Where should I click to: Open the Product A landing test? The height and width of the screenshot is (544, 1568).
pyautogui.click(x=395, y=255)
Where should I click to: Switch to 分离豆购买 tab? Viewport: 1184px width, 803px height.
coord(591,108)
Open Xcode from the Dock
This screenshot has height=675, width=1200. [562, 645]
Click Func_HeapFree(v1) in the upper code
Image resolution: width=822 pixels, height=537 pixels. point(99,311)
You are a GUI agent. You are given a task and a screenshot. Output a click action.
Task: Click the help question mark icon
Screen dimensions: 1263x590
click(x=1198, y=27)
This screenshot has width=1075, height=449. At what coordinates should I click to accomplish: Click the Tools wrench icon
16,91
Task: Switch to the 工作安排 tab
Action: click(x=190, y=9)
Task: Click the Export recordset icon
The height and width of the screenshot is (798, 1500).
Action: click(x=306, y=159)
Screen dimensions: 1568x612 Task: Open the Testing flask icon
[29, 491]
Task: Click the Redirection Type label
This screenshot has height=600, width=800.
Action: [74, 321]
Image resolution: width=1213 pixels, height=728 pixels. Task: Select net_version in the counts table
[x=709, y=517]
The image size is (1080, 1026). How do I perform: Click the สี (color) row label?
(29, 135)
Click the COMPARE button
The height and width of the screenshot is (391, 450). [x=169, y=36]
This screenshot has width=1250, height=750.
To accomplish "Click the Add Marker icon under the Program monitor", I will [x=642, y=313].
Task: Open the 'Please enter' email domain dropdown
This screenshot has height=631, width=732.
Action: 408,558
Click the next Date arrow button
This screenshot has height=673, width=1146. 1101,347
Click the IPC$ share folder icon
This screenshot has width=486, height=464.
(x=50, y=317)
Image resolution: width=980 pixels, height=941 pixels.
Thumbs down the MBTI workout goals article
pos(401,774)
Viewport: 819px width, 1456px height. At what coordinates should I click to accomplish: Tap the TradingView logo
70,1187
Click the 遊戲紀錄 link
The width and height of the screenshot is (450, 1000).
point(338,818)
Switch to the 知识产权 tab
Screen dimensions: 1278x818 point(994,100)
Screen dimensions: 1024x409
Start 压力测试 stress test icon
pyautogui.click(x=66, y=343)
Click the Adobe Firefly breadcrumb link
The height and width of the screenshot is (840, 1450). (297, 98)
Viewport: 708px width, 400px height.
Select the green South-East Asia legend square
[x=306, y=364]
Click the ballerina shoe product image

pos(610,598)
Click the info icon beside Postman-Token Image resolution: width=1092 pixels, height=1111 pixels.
_____
# [Task objective]
Your answer must be the complete listing, retyped exactly.

# [Response for this exercise]
Where should I click to: Open the Product A landing test? The height and width of the screenshot is (544, 1568).
pyautogui.click(x=395, y=255)
Where should I click to: Switch to 分离豆购买 tab? Viewport: 1184px width, 803px height.
coord(591,108)
Open Xcode from the Dock
This screenshot has height=675, width=1200. [562, 645]
Click Func_HeapFree(v1) in the upper code
Image resolution: width=822 pixels, height=537 pixels. point(99,311)
You are a GUI agent. You are given a task and a screenshot. Output a click action.
Task: Click the help question mark icon
Screen dimensions: 1263x590
click(x=1198, y=27)
This screenshot has width=1075, height=449. At what coordinates should I click to accomplish: Click the Tools wrench icon
16,91
Task: Switch to the 工作安排 tab
Action: click(x=190, y=9)
Task: Click the Export recordset icon
The height and width of the screenshot is (798, 1500).
Action: click(x=306, y=159)
Screen dimensions: 1568x612 Task: Open the Testing flask icon
[29, 491]
Task: Click the Redirection Type label
This screenshot has height=600, width=800.
Action: [74, 321]
Image resolution: width=1213 pixels, height=728 pixels. Task: Select net_version in the counts table
[x=709, y=517]
The image size is (1080, 1026). How do I perform: Click the สี (color) row label?
(29, 135)
Click the COMPARE button
The height and width of the screenshot is (391, 450). [x=169, y=36]
This screenshot has width=1250, height=750.
To accomplish "Click the Add Marker icon under the Program monitor", I will [x=642, y=313].
Task: Open the 'Please enter' email domain dropdown
This screenshot has height=631, width=732.
Action: 408,558
Click the next Date arrow button
This screenshot has height=673, width=1146. 1101,347
Click the IPC$ share folder icon
This screenshot has width=486, height=464.
(x=50, y=317)
Image resolution: width=980 pixels, height=941 pixels.
Thumbs down the MBTI workout goals article
pos(401,774)
Viewport: 819px width, 1456px height. At what coordinates should I click to accomplish: Tap the TradingView logo
70,1187
Click the 遊戲紀錄 link
The width and height of the screenshot is (450, 1000).
point(338,818)
Switch to the 知识产权 tab
Screen dimensions: 1278x818 point(994,100)
Screen dimensions: 1024x409
Start 压力测试 stress test icon
pyautogui.click(x=66, y=343)
Click the Adobe Firefly breadcrumb link
The height and width of the screenshot is (840, 1450). (297, 98)
Viewport: 708px width, 400px height.
Select the green South-East Asia legend square
[x=306, y=364]
Click the ballerina shoe product image

pos(610,598)
Click the info icon beside Postman-Token Image resolution: width=1092 pixels, height=1111 pixels.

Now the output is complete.